Exercise objective: Please repeat, exactly as written, the line containing "Where should I click to: Click" and every line after it through the end of the records below, leaving out any pictures.

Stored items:
_ _ _ _ _

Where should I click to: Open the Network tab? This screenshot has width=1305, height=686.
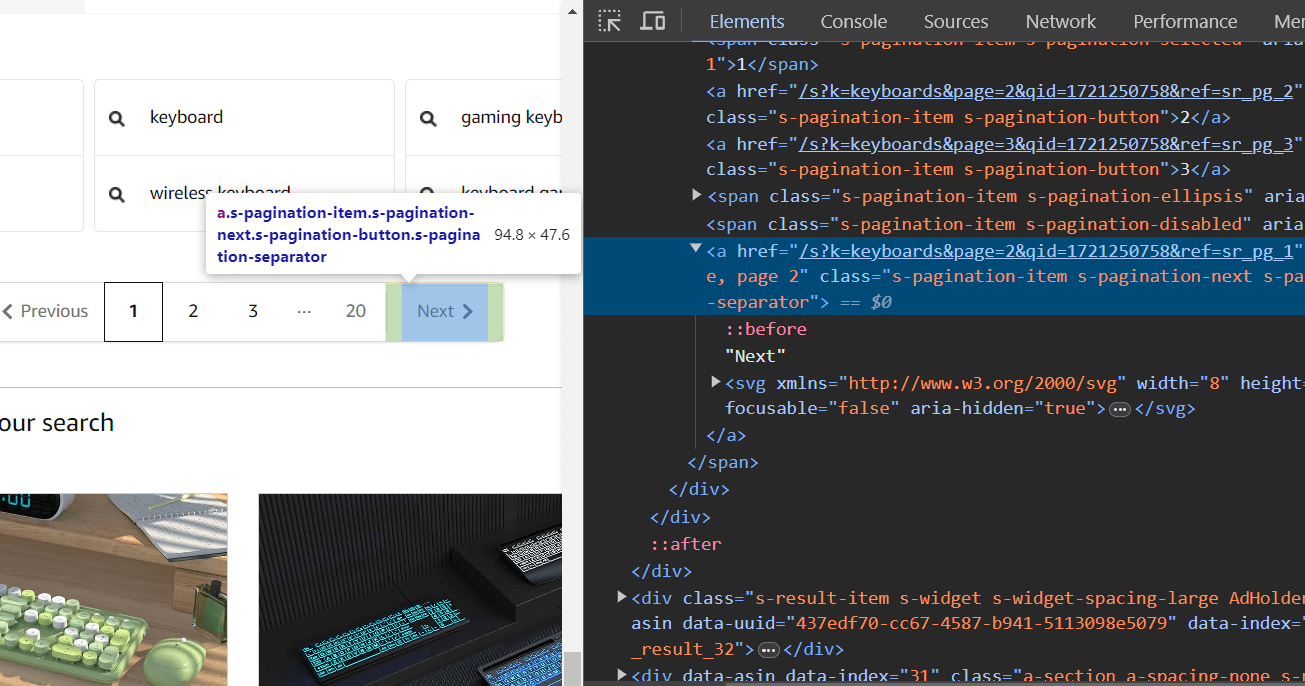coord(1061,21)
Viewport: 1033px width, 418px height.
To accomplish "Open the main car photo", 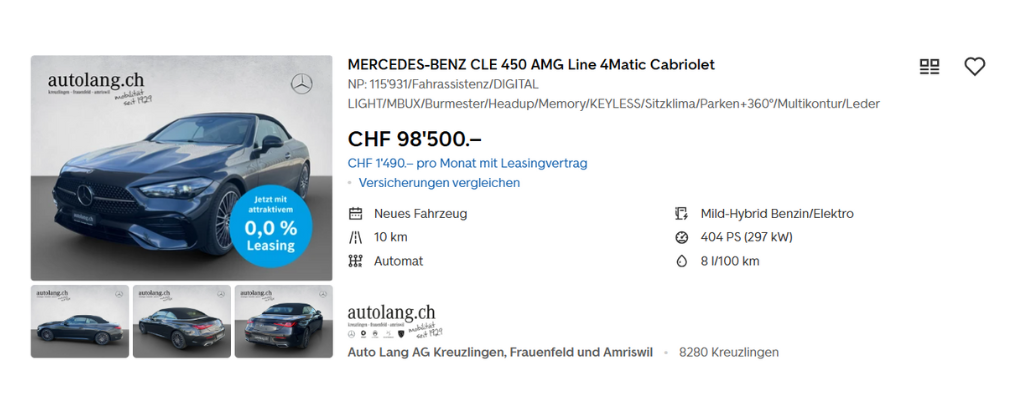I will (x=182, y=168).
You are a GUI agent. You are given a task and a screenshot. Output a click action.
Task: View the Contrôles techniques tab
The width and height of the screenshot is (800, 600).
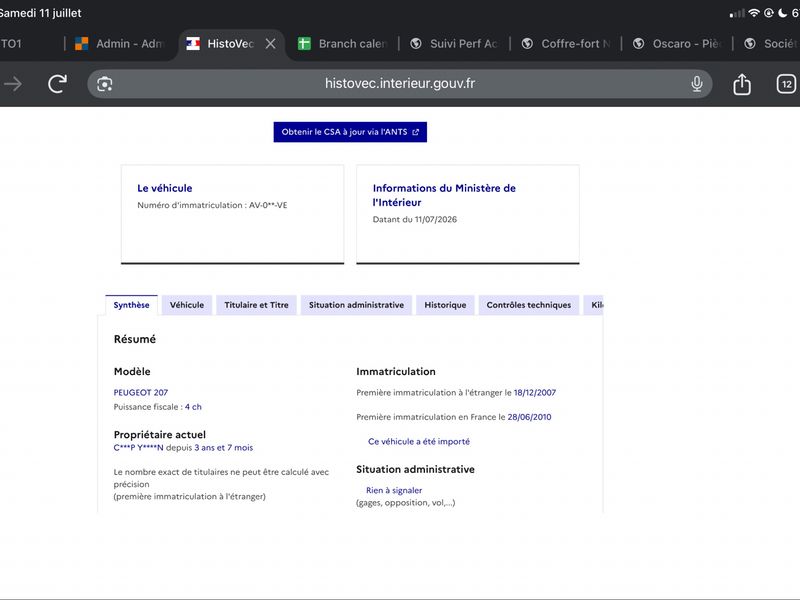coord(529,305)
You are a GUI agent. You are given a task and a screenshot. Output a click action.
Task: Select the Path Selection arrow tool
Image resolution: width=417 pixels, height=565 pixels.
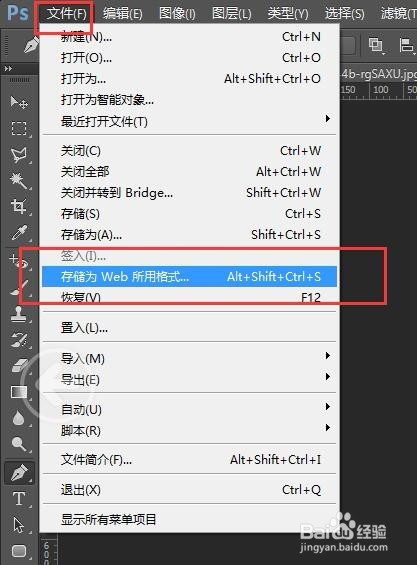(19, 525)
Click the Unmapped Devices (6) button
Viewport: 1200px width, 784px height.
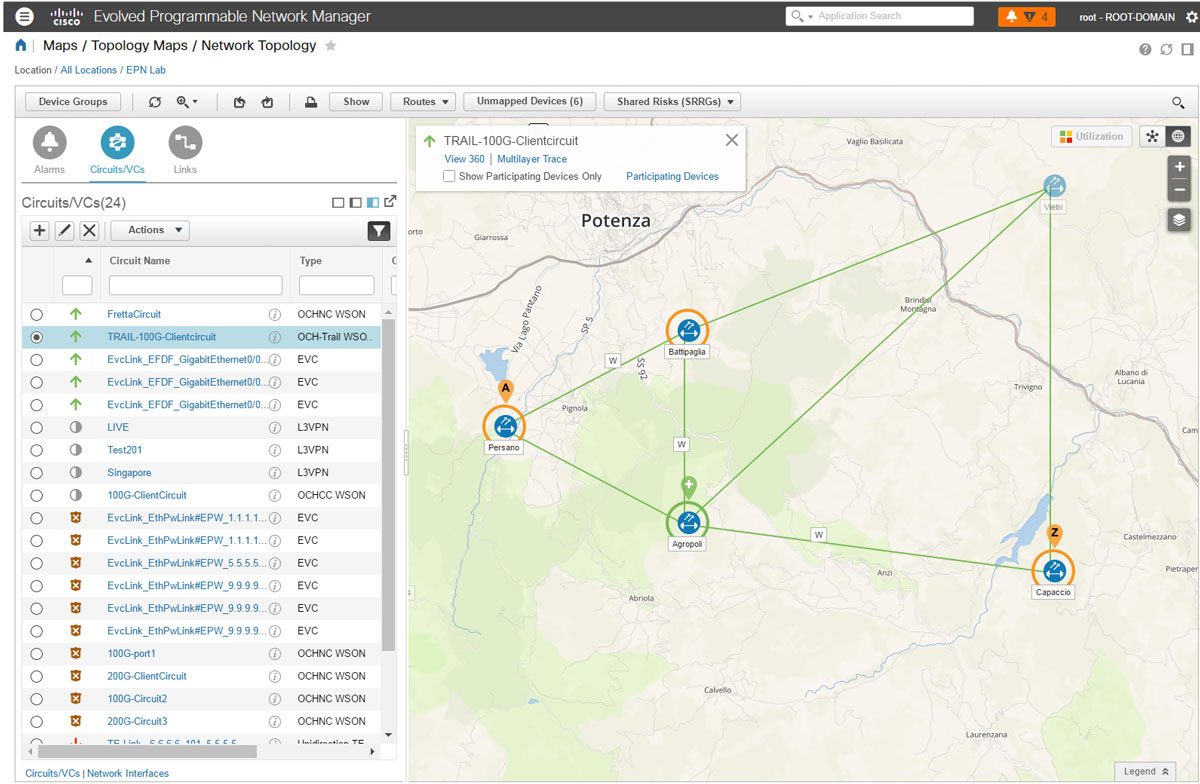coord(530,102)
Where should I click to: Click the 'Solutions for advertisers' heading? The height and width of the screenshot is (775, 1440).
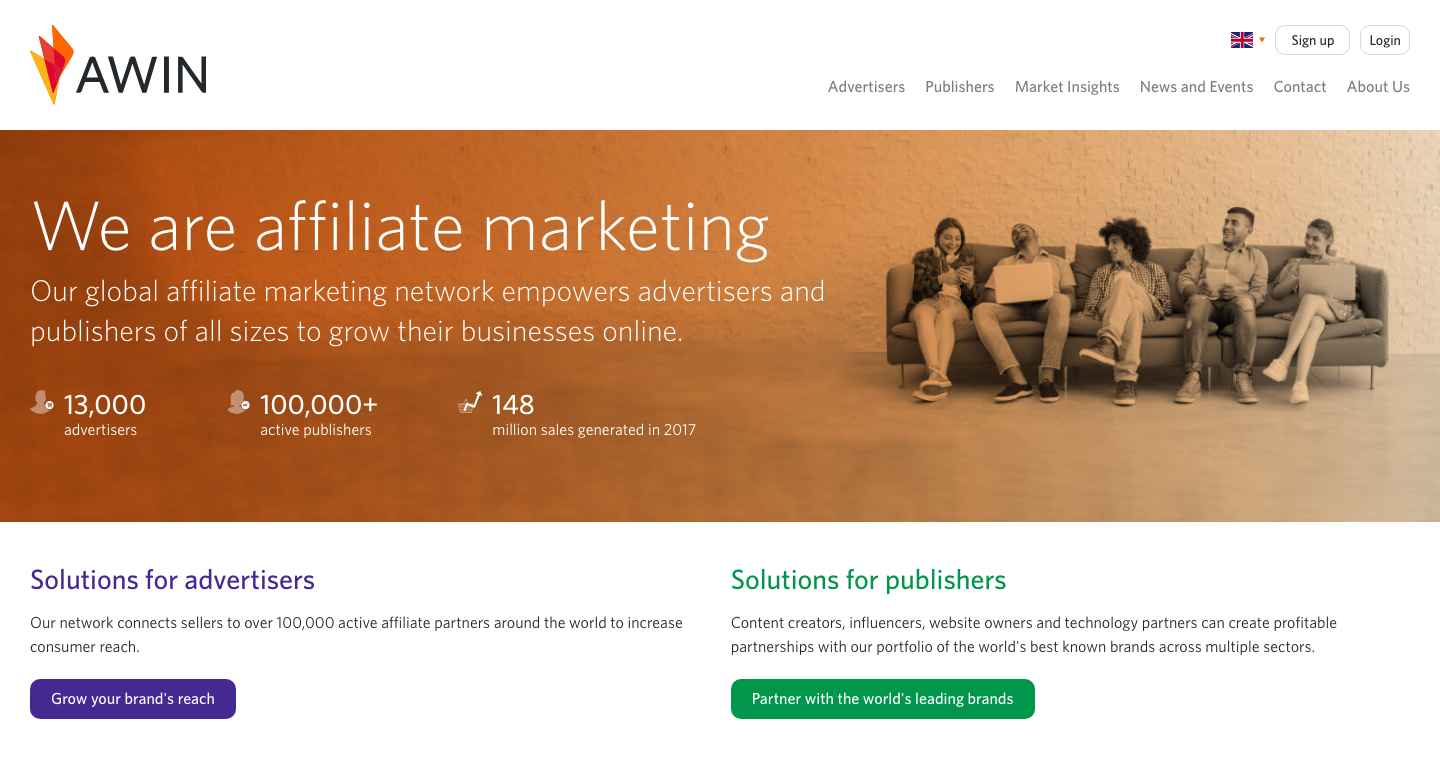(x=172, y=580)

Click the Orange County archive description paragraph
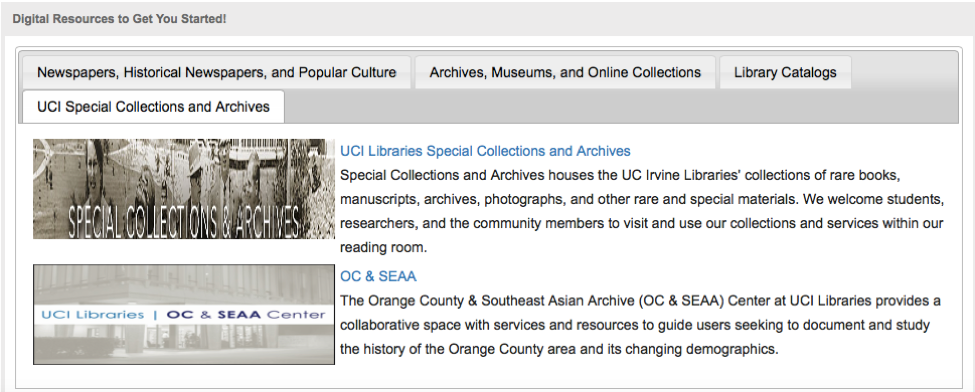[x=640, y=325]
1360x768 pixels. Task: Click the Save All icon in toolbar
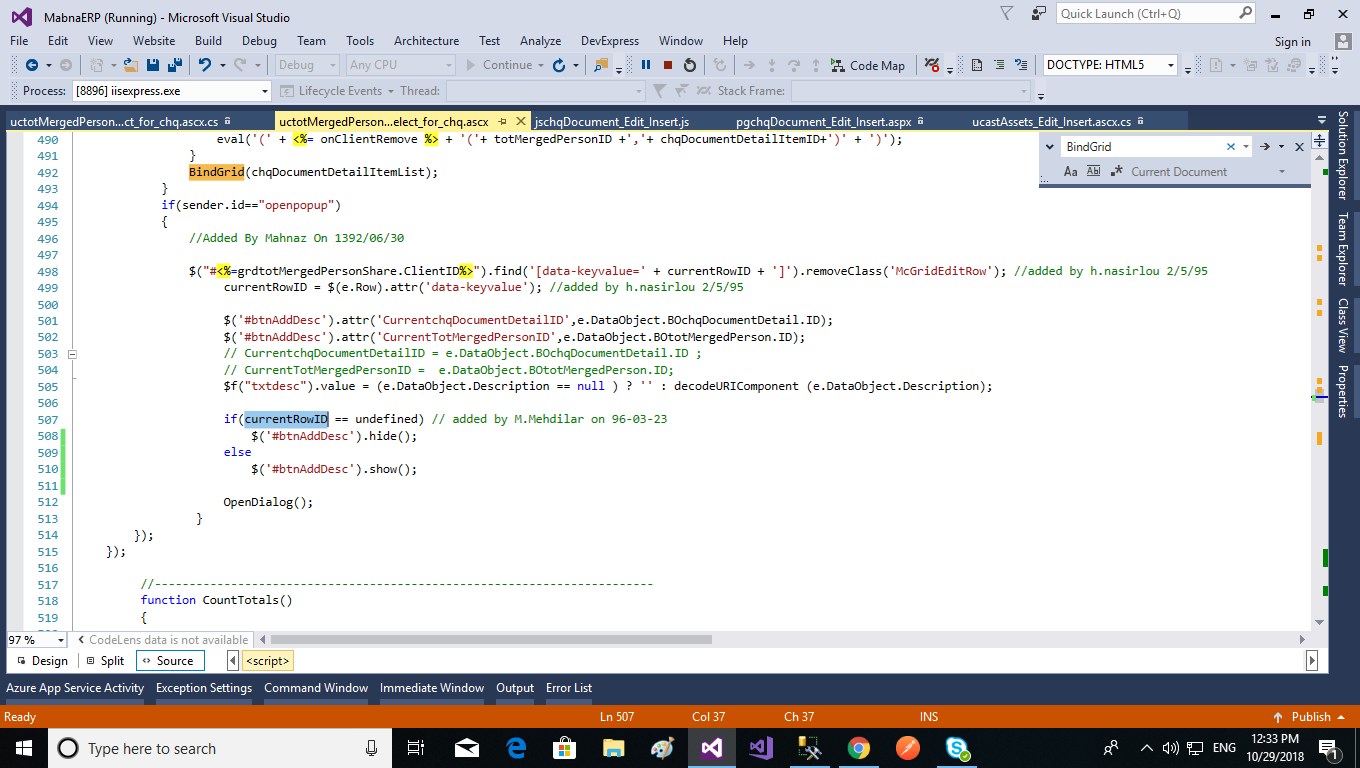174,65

_ _ _ _ _

Solution:
Where should I click to: Click the 'Solutions for advertisers' heading? The height and width of the screenshot is (775, 1440).
(x=172, y=580)

Click the Orange County archive description paragraph
[x=640, y=325]
1360x768 pixels. Task: Click the Save All icon in toolbar
174,65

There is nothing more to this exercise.